Defendants argue that plaintiff has failed to exhaust his administrative remedies for his Fourth, Fifth, and Sixth causes of action under California law. (Mot. to Dismiss at 9.)

a. Fourth Claim For Relief (Cal. Labor Code § 1102.5) (Second Am. Compl.

¶¶ 161-168) And Fifth Claim For Relief (Cal. Gov. Code § 8547) (Id. ¶¶

169-74)

Plaintiff lumps his California Government Code section 8547 claim together with his California Labor Code section 1102.5 claim, and describes both as his "whistleblower retaliation claims." (Oppo. at 9-10.) In his Opposition, after lumping the two claims together and construing both as his "Fifth" cause of action, plaintiff states that "[i]n the interest of judicial economy, and Plaintiff's desire to demonstrate his responsibility to both this Court and to the other parties to this action, Plaintiff concede[s] that his Fifth Cause of Action was a worthy but untimely claim[] for consideration by this Court." (Oppo. at 9 (emphasis added).)

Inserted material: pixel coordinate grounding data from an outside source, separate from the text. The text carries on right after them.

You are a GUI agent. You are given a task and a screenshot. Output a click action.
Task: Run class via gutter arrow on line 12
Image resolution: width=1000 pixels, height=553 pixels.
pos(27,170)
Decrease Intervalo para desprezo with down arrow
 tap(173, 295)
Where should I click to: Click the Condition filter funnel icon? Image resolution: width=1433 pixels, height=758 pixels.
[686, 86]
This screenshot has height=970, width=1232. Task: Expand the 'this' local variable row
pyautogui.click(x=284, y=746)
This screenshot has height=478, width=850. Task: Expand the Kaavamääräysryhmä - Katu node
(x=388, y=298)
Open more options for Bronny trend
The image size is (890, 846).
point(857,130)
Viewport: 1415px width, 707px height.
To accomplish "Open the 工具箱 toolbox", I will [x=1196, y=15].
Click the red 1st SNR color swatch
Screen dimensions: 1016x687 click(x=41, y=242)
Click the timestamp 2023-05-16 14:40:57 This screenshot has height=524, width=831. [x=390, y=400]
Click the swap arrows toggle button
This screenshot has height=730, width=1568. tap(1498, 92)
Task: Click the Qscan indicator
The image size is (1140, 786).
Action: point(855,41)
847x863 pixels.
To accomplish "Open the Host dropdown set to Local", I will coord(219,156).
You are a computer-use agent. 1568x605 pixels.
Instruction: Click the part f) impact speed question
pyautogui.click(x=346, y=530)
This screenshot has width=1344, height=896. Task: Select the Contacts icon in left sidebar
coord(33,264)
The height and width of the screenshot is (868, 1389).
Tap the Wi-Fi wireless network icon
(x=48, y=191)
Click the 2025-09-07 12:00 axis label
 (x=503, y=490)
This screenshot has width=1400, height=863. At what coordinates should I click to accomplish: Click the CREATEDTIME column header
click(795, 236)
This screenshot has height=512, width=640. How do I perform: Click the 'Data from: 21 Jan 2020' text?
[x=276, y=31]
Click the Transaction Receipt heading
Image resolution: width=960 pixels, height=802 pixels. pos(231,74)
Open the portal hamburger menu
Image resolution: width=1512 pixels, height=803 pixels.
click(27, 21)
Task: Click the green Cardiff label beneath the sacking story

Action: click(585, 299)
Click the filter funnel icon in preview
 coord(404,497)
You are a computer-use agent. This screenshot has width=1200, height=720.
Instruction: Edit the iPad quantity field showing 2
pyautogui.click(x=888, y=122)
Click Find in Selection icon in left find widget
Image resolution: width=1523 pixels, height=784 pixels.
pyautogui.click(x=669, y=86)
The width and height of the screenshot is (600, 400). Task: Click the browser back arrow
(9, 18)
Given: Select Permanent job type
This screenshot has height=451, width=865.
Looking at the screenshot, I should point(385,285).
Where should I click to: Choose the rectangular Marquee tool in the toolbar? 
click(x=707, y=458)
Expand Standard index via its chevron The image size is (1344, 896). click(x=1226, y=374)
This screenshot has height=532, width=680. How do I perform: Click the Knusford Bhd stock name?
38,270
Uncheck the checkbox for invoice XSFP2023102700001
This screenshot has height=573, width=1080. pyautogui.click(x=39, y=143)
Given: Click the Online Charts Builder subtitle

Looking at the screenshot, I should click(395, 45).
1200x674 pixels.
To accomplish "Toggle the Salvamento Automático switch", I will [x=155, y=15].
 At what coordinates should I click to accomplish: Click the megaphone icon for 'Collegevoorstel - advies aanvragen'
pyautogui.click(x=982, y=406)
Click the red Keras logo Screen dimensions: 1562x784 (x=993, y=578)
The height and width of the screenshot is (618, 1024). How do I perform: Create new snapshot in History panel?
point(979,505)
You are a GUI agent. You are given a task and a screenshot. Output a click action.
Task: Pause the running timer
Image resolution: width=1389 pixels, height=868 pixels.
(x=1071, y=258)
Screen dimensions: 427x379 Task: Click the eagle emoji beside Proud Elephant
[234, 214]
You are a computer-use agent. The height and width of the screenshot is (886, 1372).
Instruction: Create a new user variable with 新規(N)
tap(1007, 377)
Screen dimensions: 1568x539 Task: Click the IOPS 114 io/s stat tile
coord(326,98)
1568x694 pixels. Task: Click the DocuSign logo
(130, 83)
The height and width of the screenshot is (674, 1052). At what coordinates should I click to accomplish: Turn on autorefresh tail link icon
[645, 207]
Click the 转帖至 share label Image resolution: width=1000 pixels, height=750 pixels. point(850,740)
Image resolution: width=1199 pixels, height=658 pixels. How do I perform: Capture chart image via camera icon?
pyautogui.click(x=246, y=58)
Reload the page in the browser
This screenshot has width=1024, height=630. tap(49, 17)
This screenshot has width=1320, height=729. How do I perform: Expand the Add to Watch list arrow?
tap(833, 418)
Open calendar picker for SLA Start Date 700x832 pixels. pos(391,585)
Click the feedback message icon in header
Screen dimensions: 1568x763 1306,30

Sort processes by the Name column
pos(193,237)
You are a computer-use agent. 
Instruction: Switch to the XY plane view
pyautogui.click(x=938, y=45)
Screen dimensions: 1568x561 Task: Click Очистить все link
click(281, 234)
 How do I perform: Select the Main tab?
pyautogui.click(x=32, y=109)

Plaintiff admits that while his "whistleblower retaliation" claims may be "untimely," he originally intended to allege that he "substantially complied" with exhausting his administrative remedies by filing a "written report of his concerns" with his employer. (Oppo. at 10.) Plaintiff acknowledges that this is a "relatively novel theory" based on the fact that his employer is a "law enforcement agency." (Id.) Plaintiff describes, in passing, his now-abandoned, "relatively novel theory:" that plaintiff presented these claims to his employer, a "law enforcement agency," which he believes somehow amounted to "substantial compliance" with his administrative exhaustion requirements. Notwithstanding what appears to be plaintiff's effort to explain his now-abandoned reasoning for filing admittedly "untimely" claims, the undersigned accepts plaintiff's concession that his "Whistleblower Retaliation Claims" are "not critical to the litigation" and are "worthy but untimely" claims. (Oppo. at 9-10.) During the hearing, plaintiff admitted to "defective" exhaustion of his claims, the undersigned instructed plaintiff to drop such claims, and plaintiff agreed to do so.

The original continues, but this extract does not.